- YOUR ASSIGNMENT
In the records below, pick out all lines containing the word "screenshot".

:: THE RECORDS ::

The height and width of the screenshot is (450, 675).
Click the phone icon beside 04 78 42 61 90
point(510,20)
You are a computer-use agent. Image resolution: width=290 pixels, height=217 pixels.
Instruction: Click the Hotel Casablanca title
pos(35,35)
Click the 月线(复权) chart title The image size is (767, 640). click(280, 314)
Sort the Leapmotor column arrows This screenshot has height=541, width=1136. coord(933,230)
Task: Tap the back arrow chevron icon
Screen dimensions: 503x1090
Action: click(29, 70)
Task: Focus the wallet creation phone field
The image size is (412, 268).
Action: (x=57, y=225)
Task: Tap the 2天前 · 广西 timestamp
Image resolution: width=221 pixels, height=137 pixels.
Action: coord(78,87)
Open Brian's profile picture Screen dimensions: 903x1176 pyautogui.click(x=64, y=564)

:::
:: THE RECORDS ::

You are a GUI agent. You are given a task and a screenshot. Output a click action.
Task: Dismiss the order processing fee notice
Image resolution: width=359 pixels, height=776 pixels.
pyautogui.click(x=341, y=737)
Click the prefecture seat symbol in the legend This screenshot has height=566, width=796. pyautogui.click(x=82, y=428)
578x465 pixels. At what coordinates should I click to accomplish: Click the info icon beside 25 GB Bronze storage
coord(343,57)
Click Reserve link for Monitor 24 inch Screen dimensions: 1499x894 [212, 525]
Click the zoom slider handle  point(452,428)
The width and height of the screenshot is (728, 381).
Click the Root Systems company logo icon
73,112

:::

- REPLY TO THE EXERCISE
The height and width of the screenshot is (450, 675).
Sort the Leapmotor column arrows This screenshot has height=541, width=1136. coord(933,230)
You are a GUI agent. You are given a task and a screenshot. Output a click action.
Click the prefecture seat symbol in the legend This screenshot has height=566, width=796. pyautogui.click(x=82, y=428)
The width and height of the screenshot is (728, 381).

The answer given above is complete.